Se trata de un enorme edificio que nos recordará a una gran jeringuilla que apunta hacia las nubes, pues así se presenta la silueta de la torre de Collserola. Ahí está, como última estribación de Barcelona desde el oeste, desde 1992. Sin duda es uno de los símbolos de la Barcelona olímpica y fue punta de modernidad hace ya casi veinte años, aportando a la ciudad el mirador más alto desde donde divisar la ciudad y el Vallès.
Además de ser una torre de telecomunicaciones, también es una obra de arte, pues fue diseñado por el famoso arquitecto inglés Norman Foster. El arquitecto concibió un gran complejo formado por una estructura que apoya las instalaciones y la propia torre, que emerge en el llamado Turó de la Vilana (Colina de la Vilana) que supera los 440 metros.
En cuanto a los barrios, la enorme torre se levanta sobre el distrito Sarrià Sant Gervasi, encima de la parte rica de la ciudad y se encarama sobre un fuste de hormigón y un palo tubular de puro acero que llega a medir 38 metros.
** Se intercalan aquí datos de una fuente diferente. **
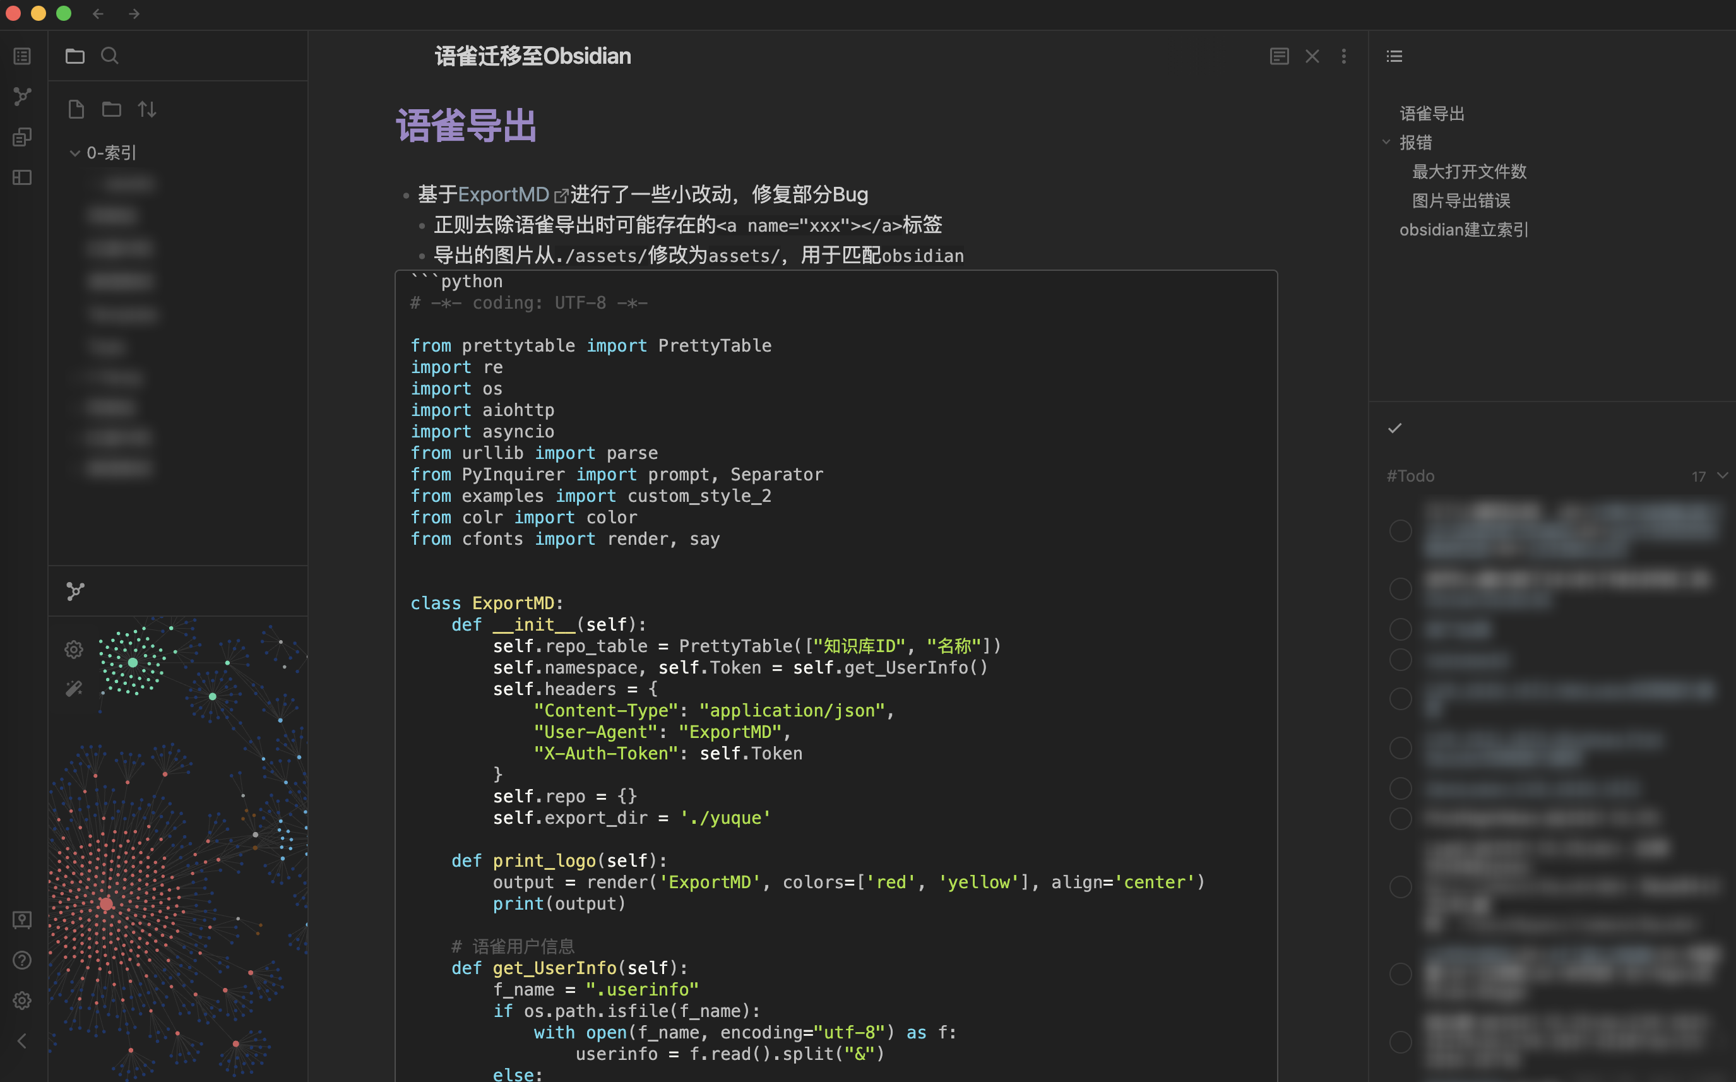Jump to obsidian建立索引 heading in outline
The width and height of the screenshot is (1736, 1082).
(1463, 230)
La celosía superior está compuesta por 13 plataforma.
Así, en el “piso” número 10 se encuentra el mirador que podemos visitar, es decir a un total de 560 metros sobre el nivel del mar. Hay que advertir que hasta aquí se llega gracias a un elevador panorámico que accede a esta planta en tan sólo dos segundos. Desde aquí, además de ver Barcelona, podremos vislumbrar también, al otro lado de la colina, una extensión que en los días claros llegará hasta los 70 kilómetros de distancia de la capital catalana.
Es, pues, un buen motivo para visitar el Tibidabo, al cual se puede acceder tanto en transporte privado como subiendo con el famoso Funicular del Tibidabo. En fin, ir a la Torre de Collserola es ir o subir a un viaje que tiene como fin el cielo de Barcelona.